# START OF Text shown

Australia’s current approach to long term healthcare is unsustainable and in need of substantial reform after a survey released today revealed more than four million of the country’s 5.4 million baby boomers do not have the financial resources or insurance to pay for future health services. Worsening economic conditions have further shattered baby boomers’ confidence in their ability to pay, with the number of boomers “very worried” about paying for health care increasing seven-fold in the past three months.
An omnibus survey, commissioned and analysed by Fujitsu Consulting, of 6,000 Australians aged between 45 and 64, conducted between May and July 2008, recommended urgent structural reform, with a greater focus on health preservation, education, community-based care and use of new technologies to manage the expected explosion in demand for health services by ill-prepared, aging baby boomers.
A follow up survey of 1,000 baby boomers conducted in October in light of deteriorating market conditions found 40% are now “very worried” about paying for health care, compared to just 6 per cent in the mid-year survey. The number of people not worried about paying for healthcare halved from 16 per cent to just 8 per cent in the three months to October.

# END OF Text shown
# START OF Given data

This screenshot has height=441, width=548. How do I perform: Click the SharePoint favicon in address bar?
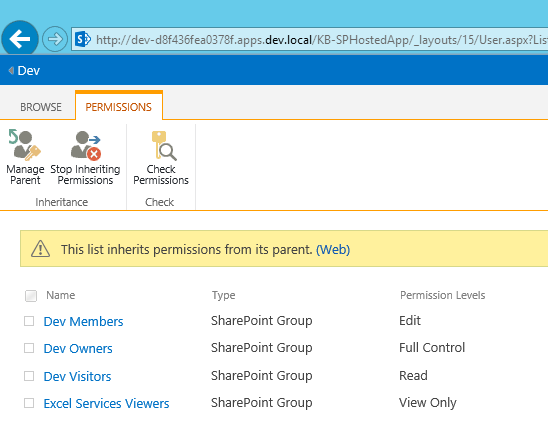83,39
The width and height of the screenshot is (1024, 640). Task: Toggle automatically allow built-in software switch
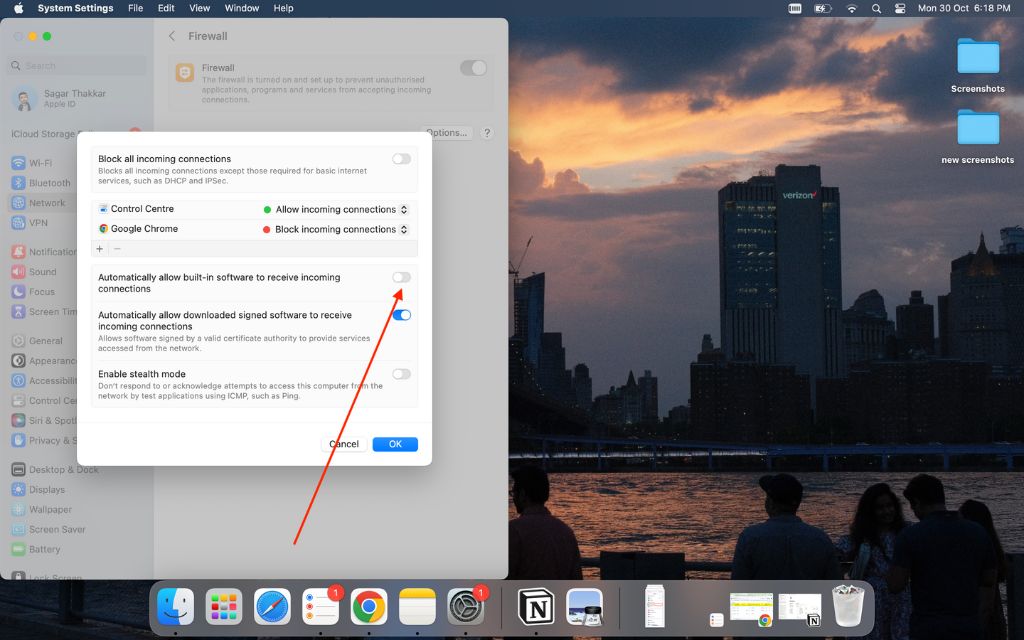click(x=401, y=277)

# END OF Given data

## Stated task:
Quote the article on baby boomers and health care costs word for word, starting at "Australia’s current approach" and ending at "past three months.".

## Output for this exercise:
Australia’s current approach to long term healthcare is unsustainable and in need of substantial reform after a survey released today revealed more than four million of the country’s 5.4 million baby boomers do not have the financial resources or insurance to pay for future health services. Worsening economic conditions have further shattered baby boomers’ confidence in their ability to pay, with the number of boomers “very worried” about paying for health care increasing seven-fold in the past three months.